• **WHAT THE EXERCISE ASKS**:
Copy the lines below word for word, skipping any image.

--- START ---

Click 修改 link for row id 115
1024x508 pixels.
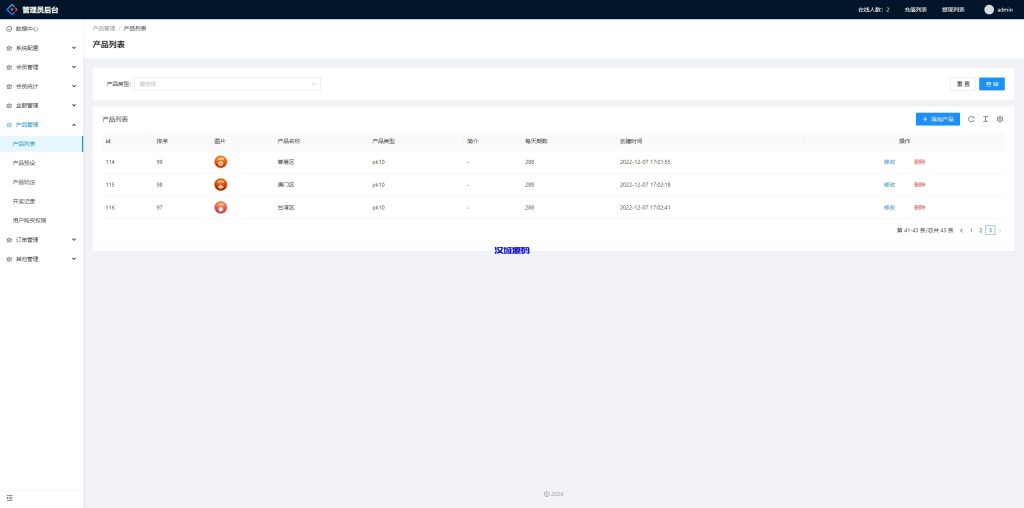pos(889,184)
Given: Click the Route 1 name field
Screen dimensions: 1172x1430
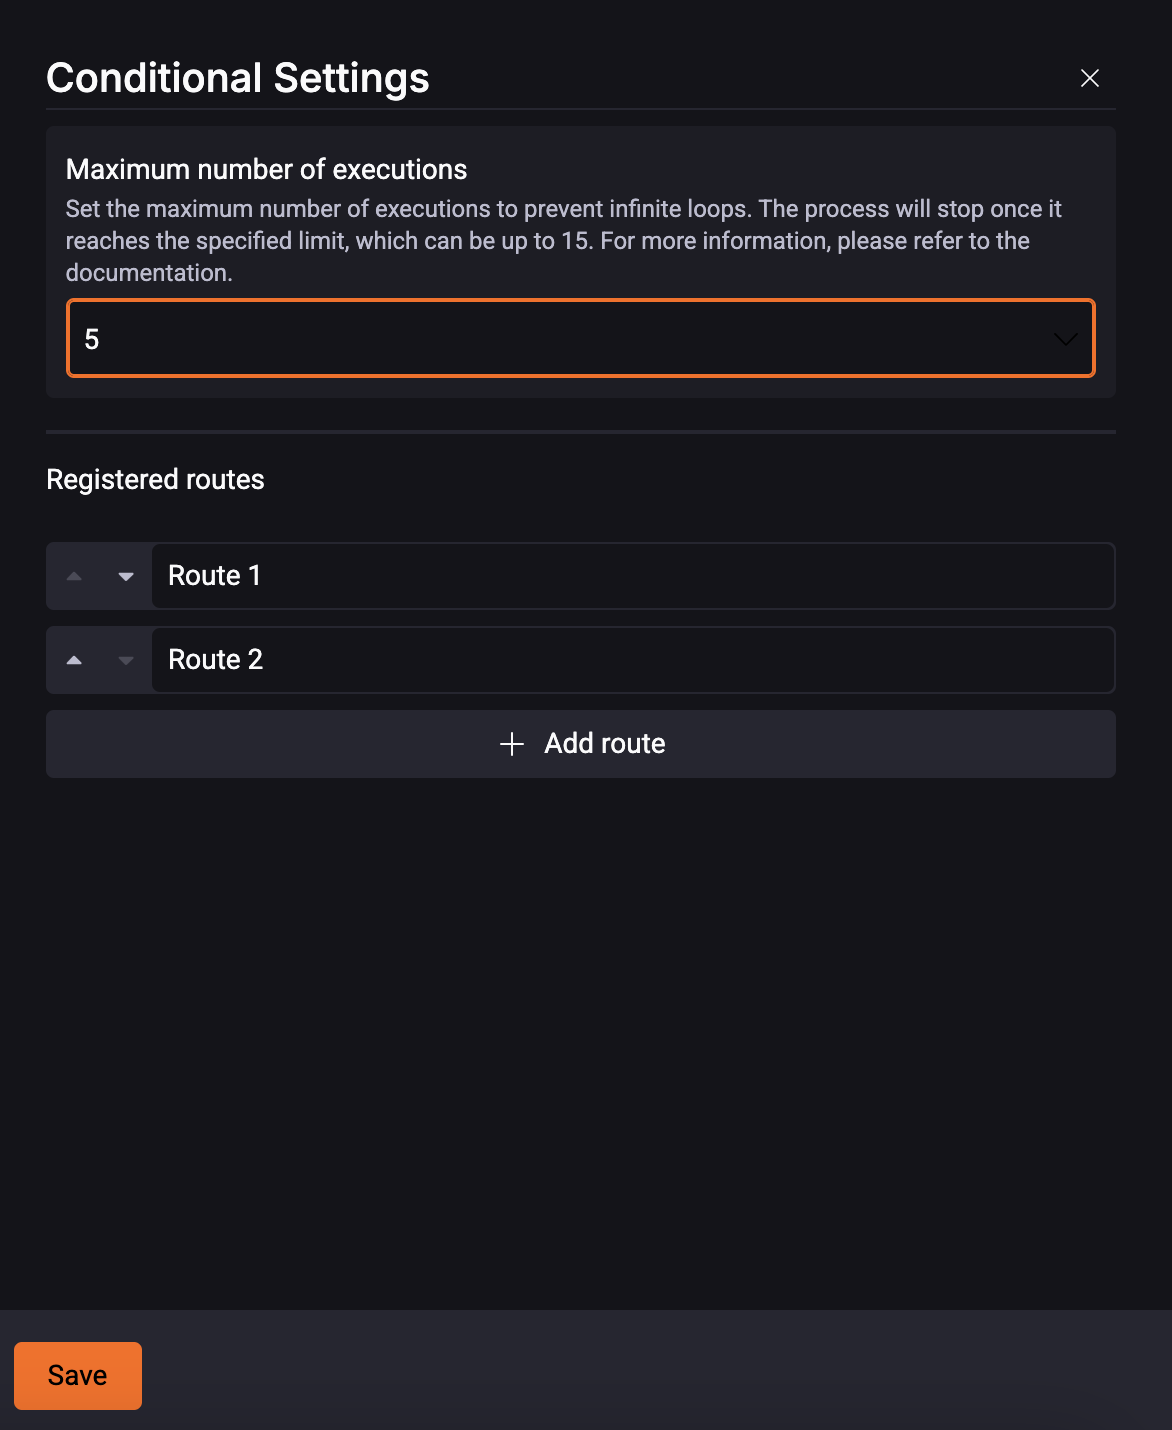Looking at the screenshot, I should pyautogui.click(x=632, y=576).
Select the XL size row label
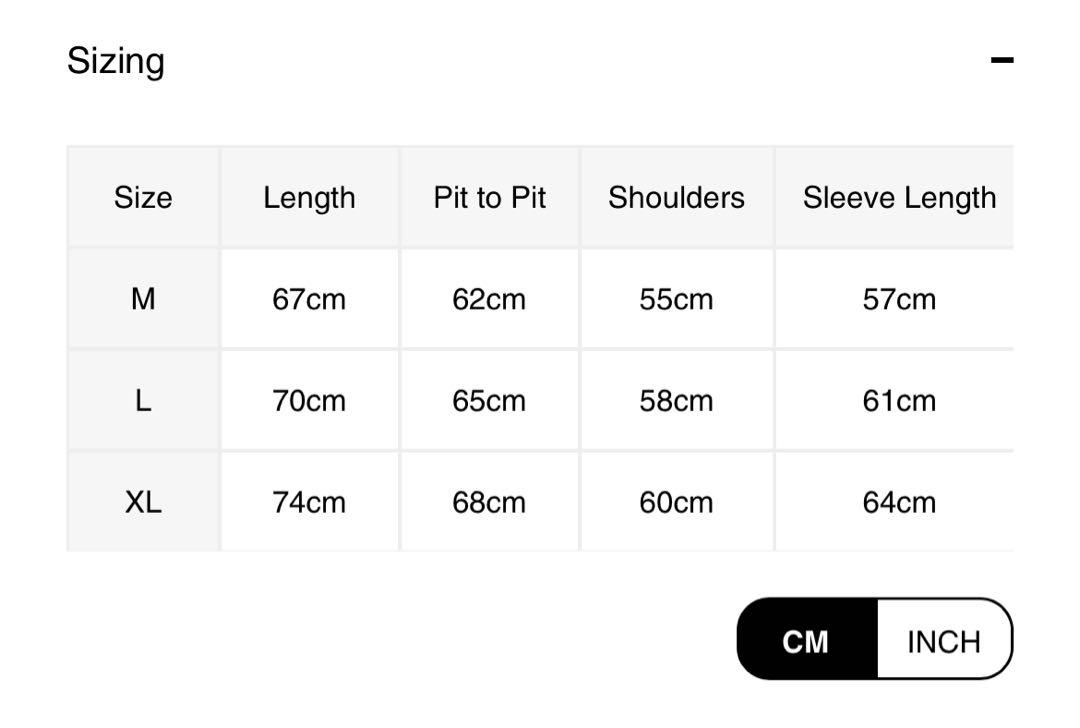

--- END ---

• **WRITTEN ANSWER**:
Click 修改 link for row id 115
1024x508 pixels.
pos(889,184)
Given: Click the Route 1 name field
Screen dimensions: 1172x1430
Looking at the screenshot, I should pyautogui.click(x=632, y=576).
Select the XL size row label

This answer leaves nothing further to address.